### DATA PROVIDED
## START

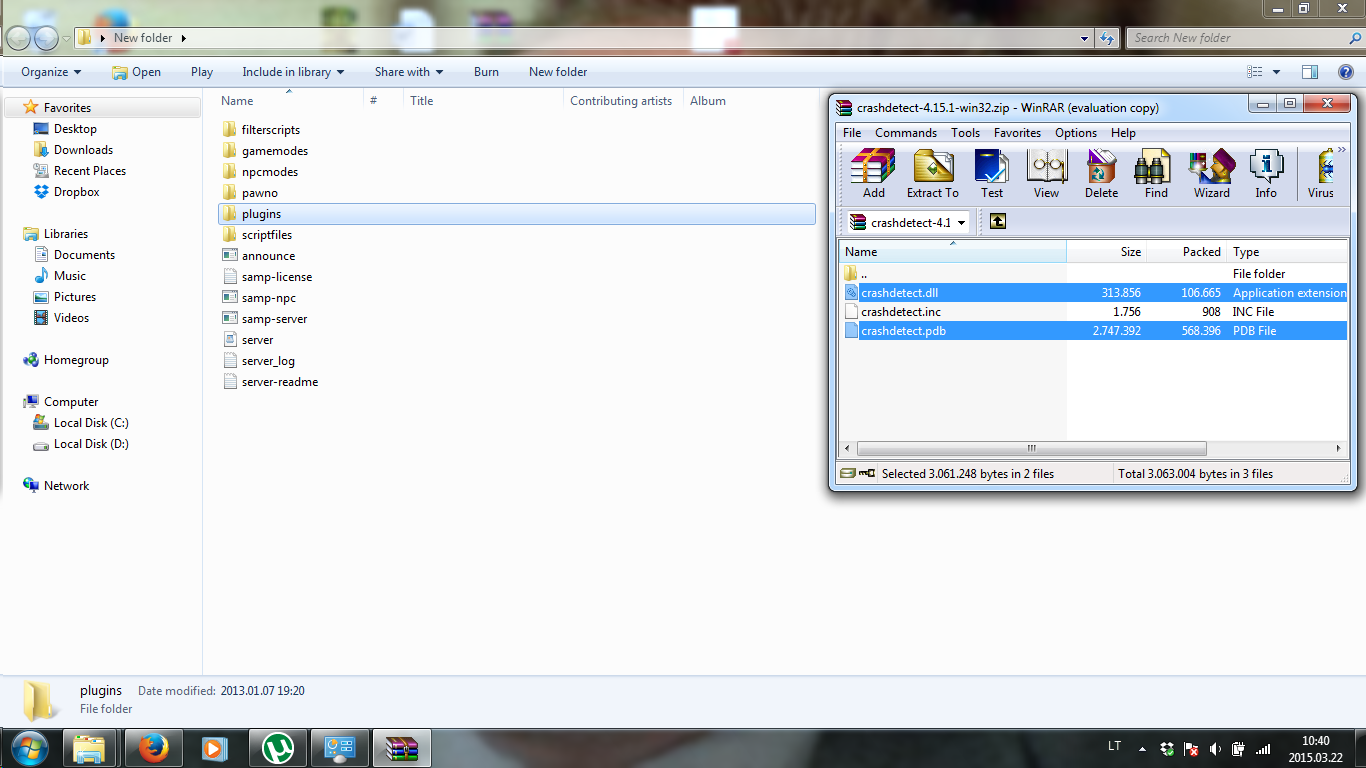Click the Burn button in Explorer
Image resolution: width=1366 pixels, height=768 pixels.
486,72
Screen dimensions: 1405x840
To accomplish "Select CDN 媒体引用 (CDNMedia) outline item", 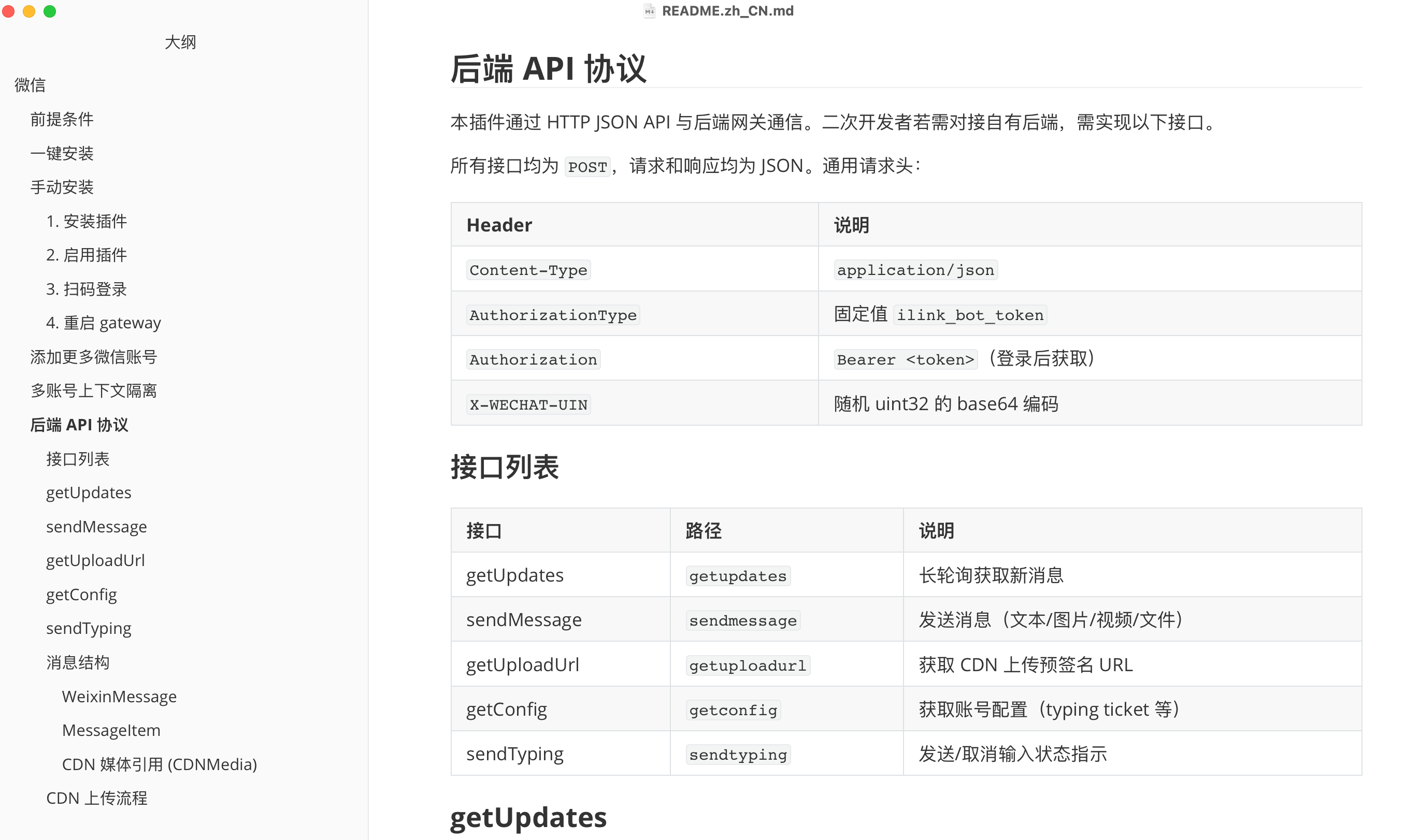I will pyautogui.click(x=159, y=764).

## END
## START

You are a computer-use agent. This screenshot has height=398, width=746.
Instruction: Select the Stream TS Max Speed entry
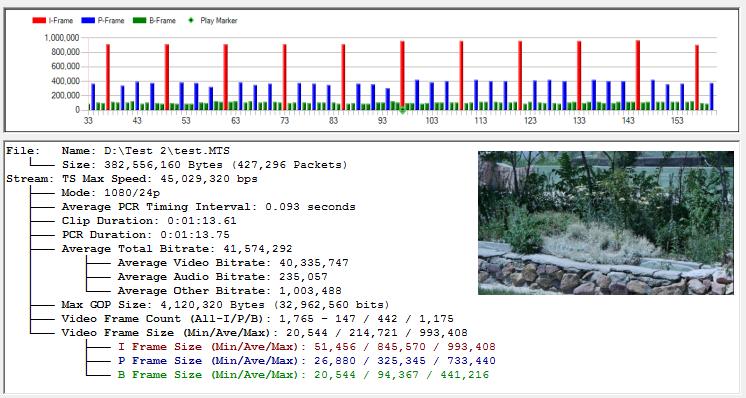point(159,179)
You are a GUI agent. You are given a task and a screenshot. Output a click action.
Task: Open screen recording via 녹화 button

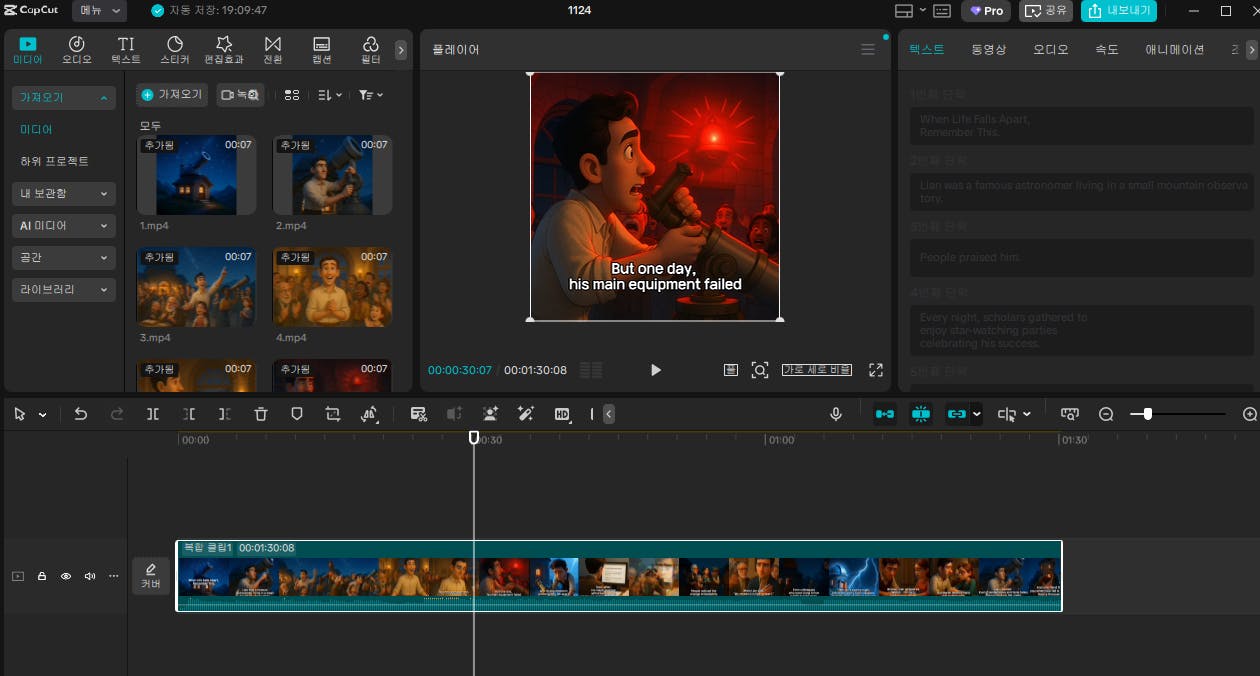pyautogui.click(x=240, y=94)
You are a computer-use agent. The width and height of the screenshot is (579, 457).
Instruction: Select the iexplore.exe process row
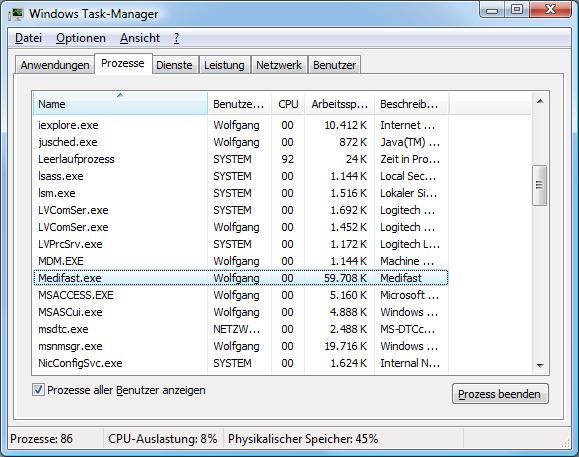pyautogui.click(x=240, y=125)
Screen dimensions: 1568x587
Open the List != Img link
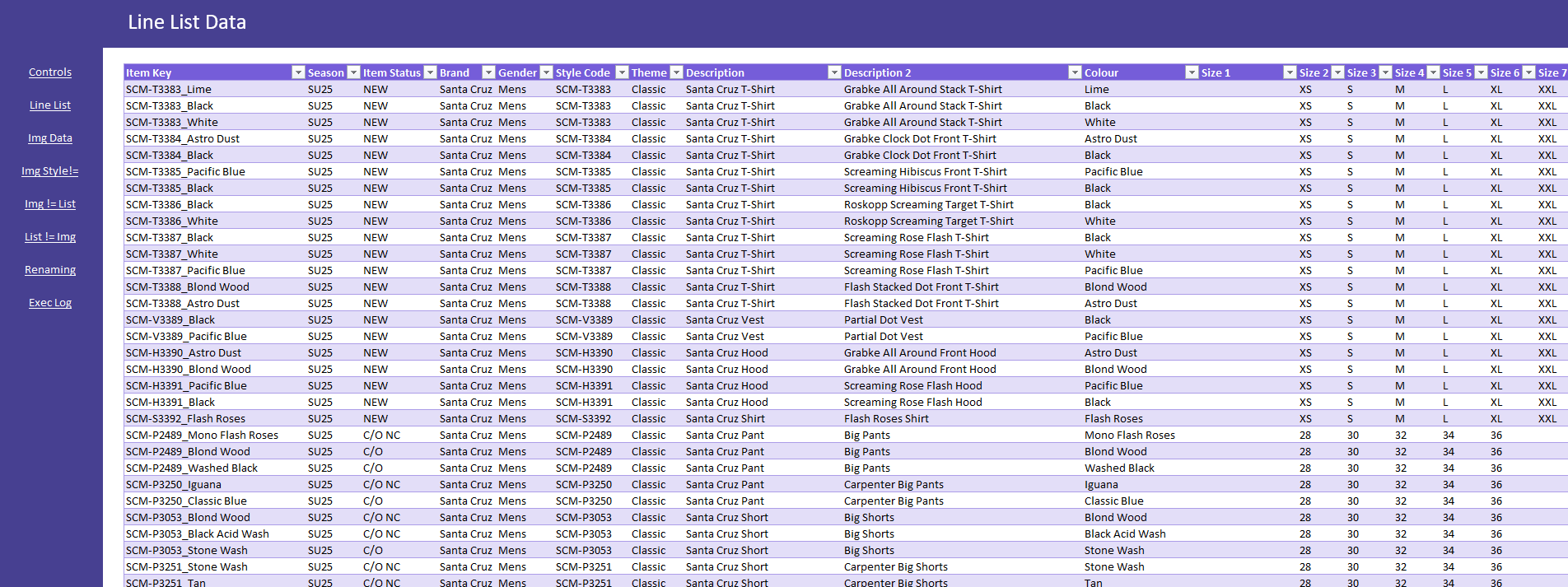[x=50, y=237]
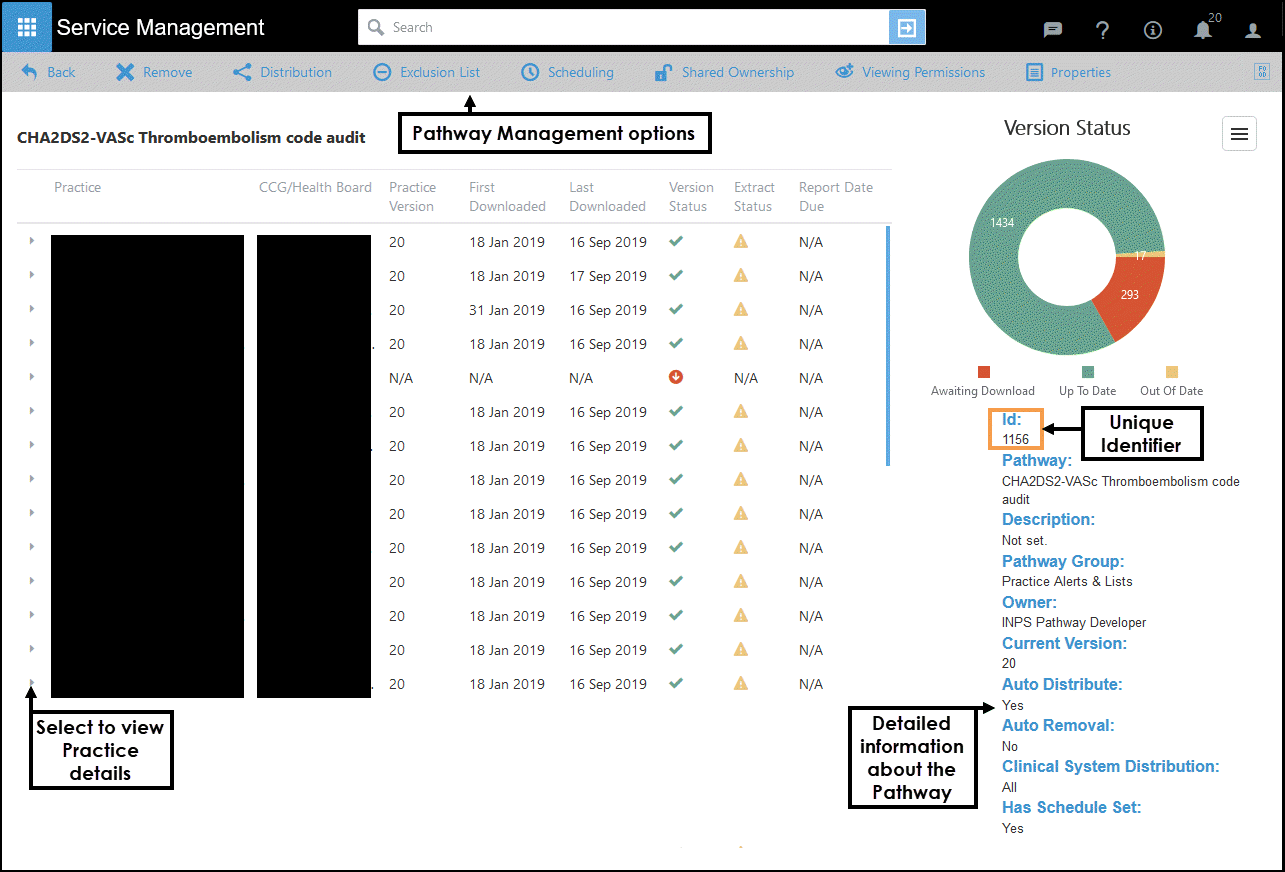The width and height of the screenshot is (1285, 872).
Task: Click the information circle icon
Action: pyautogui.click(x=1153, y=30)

## END
## START

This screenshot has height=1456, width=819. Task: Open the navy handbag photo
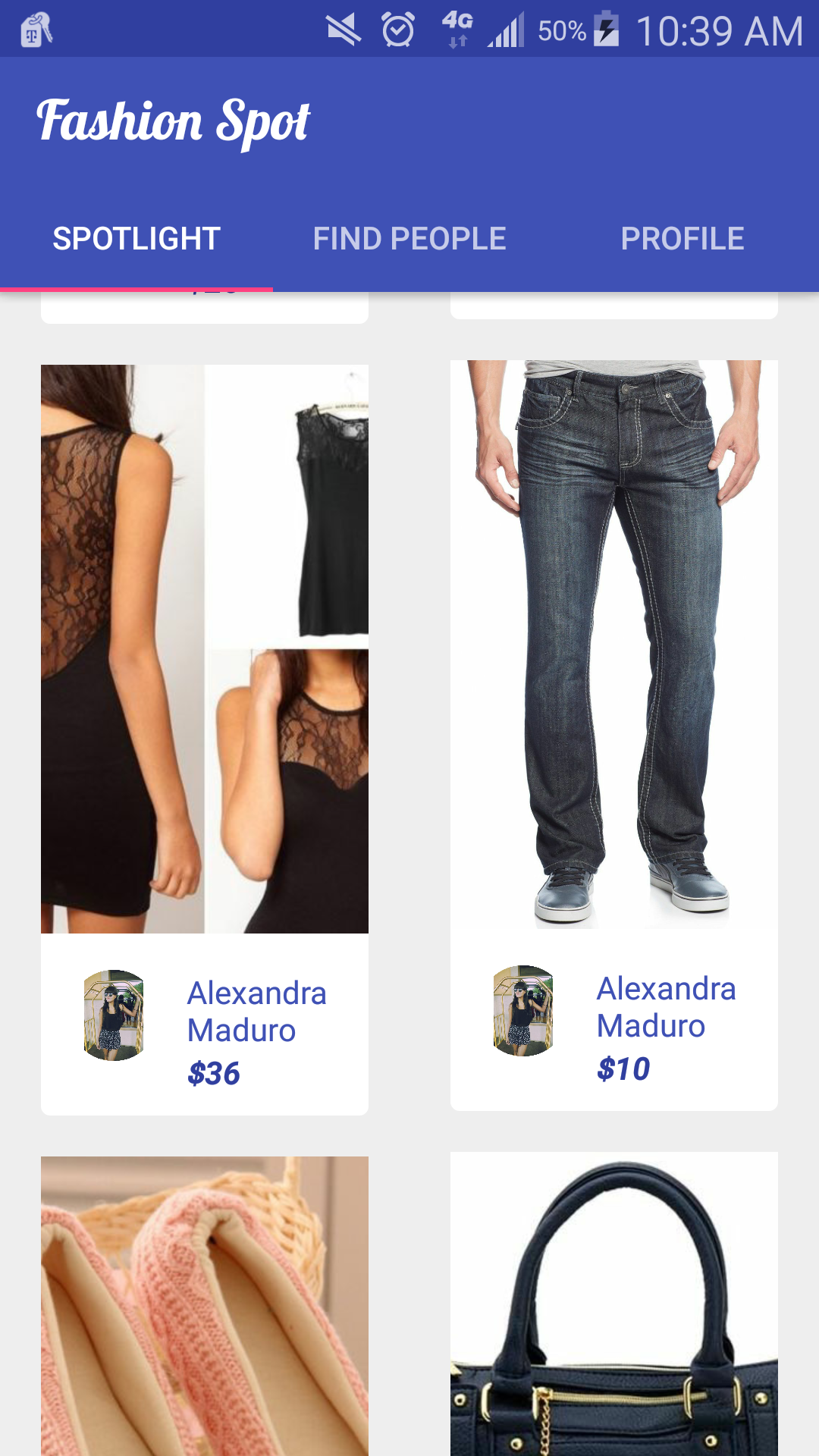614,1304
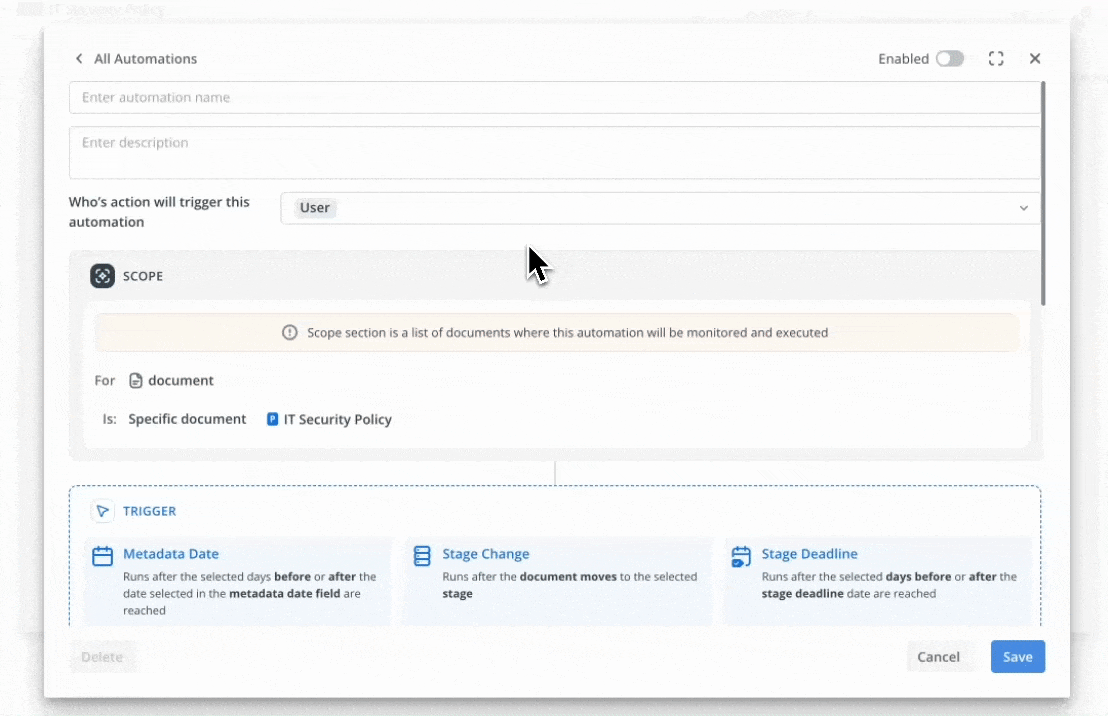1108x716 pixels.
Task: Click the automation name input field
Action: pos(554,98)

## END

### EXERCISE PROMPT
Copy the part of the records that opens with the line containing "Screen dimensions: 1568x587" and closes with the line containing "Action: pyautogui.click(x=1153, y=30)", swapping "link" for "hyperlink" and changing nothing else. Leave the pictures out of your answer.

### RESULT OF THIS EXERCISE
Screen dimensions: 1568x587
Open the List != Img hyperlink
[x=50, y=237]
The width and height of the screenshot is (1285, 872).
Task: Click the information circle icon
Action: pyautogui.click(x=1153, y=30)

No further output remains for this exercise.